PROBLEM STATEMENT: For every entry below, retype it exactly as it reads.

Records from a collection
______
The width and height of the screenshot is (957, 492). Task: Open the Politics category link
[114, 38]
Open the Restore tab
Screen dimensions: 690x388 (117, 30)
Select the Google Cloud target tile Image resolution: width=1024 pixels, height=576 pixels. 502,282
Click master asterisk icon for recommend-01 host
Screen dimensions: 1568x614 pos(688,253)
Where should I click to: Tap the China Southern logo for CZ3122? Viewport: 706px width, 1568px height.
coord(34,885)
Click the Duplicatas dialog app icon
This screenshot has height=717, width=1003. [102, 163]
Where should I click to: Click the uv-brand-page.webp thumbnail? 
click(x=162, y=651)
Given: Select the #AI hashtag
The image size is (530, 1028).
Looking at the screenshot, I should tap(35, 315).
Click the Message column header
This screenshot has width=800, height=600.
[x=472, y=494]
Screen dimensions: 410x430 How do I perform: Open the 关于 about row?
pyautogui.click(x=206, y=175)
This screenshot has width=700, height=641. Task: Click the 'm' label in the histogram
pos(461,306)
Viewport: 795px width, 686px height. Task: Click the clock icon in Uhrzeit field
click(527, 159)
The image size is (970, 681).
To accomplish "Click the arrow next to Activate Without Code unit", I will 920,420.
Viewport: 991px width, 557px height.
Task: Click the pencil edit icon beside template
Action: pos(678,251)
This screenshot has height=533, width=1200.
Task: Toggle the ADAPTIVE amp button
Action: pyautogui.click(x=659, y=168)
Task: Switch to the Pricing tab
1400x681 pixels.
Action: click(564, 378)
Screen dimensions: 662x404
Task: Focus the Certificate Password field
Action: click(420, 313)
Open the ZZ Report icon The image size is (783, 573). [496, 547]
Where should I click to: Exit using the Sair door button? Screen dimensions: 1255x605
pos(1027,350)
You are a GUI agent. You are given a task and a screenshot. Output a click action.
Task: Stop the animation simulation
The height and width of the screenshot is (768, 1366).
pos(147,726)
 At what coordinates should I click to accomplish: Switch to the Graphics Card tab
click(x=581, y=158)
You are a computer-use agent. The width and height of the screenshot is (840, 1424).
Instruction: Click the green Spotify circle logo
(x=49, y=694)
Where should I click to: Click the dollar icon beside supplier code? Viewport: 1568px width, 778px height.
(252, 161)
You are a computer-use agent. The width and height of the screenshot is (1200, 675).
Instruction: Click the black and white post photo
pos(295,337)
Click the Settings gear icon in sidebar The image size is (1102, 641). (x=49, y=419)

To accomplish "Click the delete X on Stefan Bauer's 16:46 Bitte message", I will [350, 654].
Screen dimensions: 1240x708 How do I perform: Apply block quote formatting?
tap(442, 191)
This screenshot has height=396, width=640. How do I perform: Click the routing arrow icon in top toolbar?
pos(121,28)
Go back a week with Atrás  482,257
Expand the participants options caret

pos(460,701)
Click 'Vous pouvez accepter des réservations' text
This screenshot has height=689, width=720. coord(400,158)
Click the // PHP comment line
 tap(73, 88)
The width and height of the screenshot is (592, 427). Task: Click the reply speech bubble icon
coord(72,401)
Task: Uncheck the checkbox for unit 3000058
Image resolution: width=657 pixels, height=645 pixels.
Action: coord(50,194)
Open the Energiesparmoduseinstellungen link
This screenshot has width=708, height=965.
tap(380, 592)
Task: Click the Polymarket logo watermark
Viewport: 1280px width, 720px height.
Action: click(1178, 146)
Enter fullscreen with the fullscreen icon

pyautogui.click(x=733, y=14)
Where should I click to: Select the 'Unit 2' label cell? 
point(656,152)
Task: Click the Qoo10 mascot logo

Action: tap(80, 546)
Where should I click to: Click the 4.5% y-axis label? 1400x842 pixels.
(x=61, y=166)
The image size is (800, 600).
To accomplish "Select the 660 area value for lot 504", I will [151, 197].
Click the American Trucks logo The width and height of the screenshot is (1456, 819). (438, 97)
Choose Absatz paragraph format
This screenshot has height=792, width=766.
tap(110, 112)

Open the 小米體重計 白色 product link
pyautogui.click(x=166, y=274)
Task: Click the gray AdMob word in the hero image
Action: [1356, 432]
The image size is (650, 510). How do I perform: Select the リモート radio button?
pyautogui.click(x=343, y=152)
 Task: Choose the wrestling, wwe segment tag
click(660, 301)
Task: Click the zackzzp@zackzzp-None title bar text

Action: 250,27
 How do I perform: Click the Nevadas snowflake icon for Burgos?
______
RESPONSE TO THE TASK:
The width and height of the screenshot is (957, 492). Task: Open the Politics category link
[114, 38]
Open the Restore tab
Screen dimensions: 690x388 (117, 30)
Select the Google Cloud target tile Image resolution: width=1024 pixels, height=576 pixels. 502,282
Click master asterisk icon for recommend-01 host
Screen dimensions: 1568x614 pos(688,253)
Where should I click to: Tap the China Southern logo for CZ3122? Viewport: 706px width, 1568px height.
coord(34,885)
Click the Duplicatas dialog app icon
This screenshot has height=717, width=1003. [102, 163]
Where should I click to: Click the uv-brand-page.webp thumbnail? 
click(x=162, y=651)
Given: Select the #AI hashtag
The image size is (530, 1028).
Looking at the screenshot, I should tap(35, 315).
Click the Message column header
This screenshot has width=800, height=600.
[x=472, y=494]
Screen dimensions: 410x430 How do I perform: Open the 关于 about row?
pyautogui.click(x=206, y=175)
This screenshot has width=700, height=641. Task: Click the 'm' label in the histogram
pos(461,306)
Viewport: 795px width, 686px height. Task: Click the clock icon in Uhrzeit field
click(527, 159)
The image size is (970, 681).
To accomplish "Click the arrow next to Activate Without Code unit", I will 920,420.
Viewport: 991px width, 557px height.
Task: Click the pencil edit icon beside template
Action: pos(678,251)
This screenshot has height=533, width=1200.
Task: Toggle the ADAPTIVE amp button
Action: pyautogui.click(x=659, y=168)
Task: Switch to the Pricing tab
1400x681 pixels.
Action: click(564, 378)
Screen dimensions: 662x404
Task: Focus the Certificate Password field
Action: click(420, 313)
Open the ZZ Report icon The image size is (783, 573). [496, 547]
Where should I click to: Exit using the Sair door button? Screen dimensions: 1255x605
pos(1027,350)
You are a GUI agent. You are given a task and a screenshot. Output a click action.
Task: Stop the animation simulation
The height and width of the screenshot is (768, 1366).
pos(147,726)
 At what coordinates should I click to accomplish: Switch to the Graphics Card tab
click(x=581, y=158)
You are a computer-use agent. The width and height of the screenshot is (840, 1424).
Instruction: Click the green Spotify circle logo
(x=49, y=694)
Where should I click to: Click the dollar icon beside supplier code? Viewport: 1568px width, 778px height.
(252, 161)
You are a computer-use agent. The width and height of the screenshot is (1200, 675).
Instruction: Click the black and white post photo
pos(295,337)
Click the Settings gear icon in sidebar The image size is (1102, 641). (x=49, y=419)

To accomplish "Click the delete X on Stefan Bauer's 16:46 Bitte message", I will [350, 654].
Screen dimensions: 1240x708 How do I perform: Apply block quote formatting?
tap(442, 191)
This screenshot has height=396, width=640. How do I perform: Click the routing arrow icon in top toolbar?
pos(121,28)
Go back a week with Atrás  482,257
Expand the participants options caret

pos(460,701)
Click 'Vous pouvez accepter des réservations' text
This screenshot has height=689, width=720. coord(400,158)
Click the // PHP comment line
 tap(73, 88)
The width and height of the screenshot is (592, 427). Task: Click the reply speech bubble icon
coord(72,401)
Task: Uncheck the checkbox for unit 3000058
Image resolution: width=657 pixels, height=645 pixels.
Action: coord(50,194)
Open the Energiesparmoduseinstellungen link
This screenshot has width=708, height=965.
tap(380, 592)
Task: Click the Polymarket logo watermark
Viewport: 1280px width, 720px height.
Action: click(1178, 146)
Enter fullscreen with the fullscreen icon

pyautogui.click(x=733, y=14)
Where should I click to: Select the 'Unit 2' label cell? 
point(656,152)
Task: Click the Qoo10 mascot logo

Action: tap(80, 546)
Where should I click to: Click the 4.5% y-axis label? 1400x842 pixels.
(x=61, y=166)
The image size is (800, 600).
To accomplish "Select the 660 area value for lot 504", I will [151, 197].
Click the American Trucks logo The width and height of the screenshot is (1456, 819). (438, 97)
Choose Absatz paragraph format
This screenshot has height=792, width=766.
tap(110, 112)

Open the 小米體重計 白色 product link
pyautogui.click(x=166, y=274)
Task: Click the gray AdMob word in the hero image
Action: [1356, 432]
The image size is (650, 510). How do I perform: Select the リモート radio button?
pyautogui.click(x=343, y=152)
 Task: Choose the wrestling, wwe segment tag
click(660, 301)
Task: Click the zackzzp@zackzzp-None title bar text

Action: 250,27
 How do I perform: Click the Nevadas snowflake icon for Burgos?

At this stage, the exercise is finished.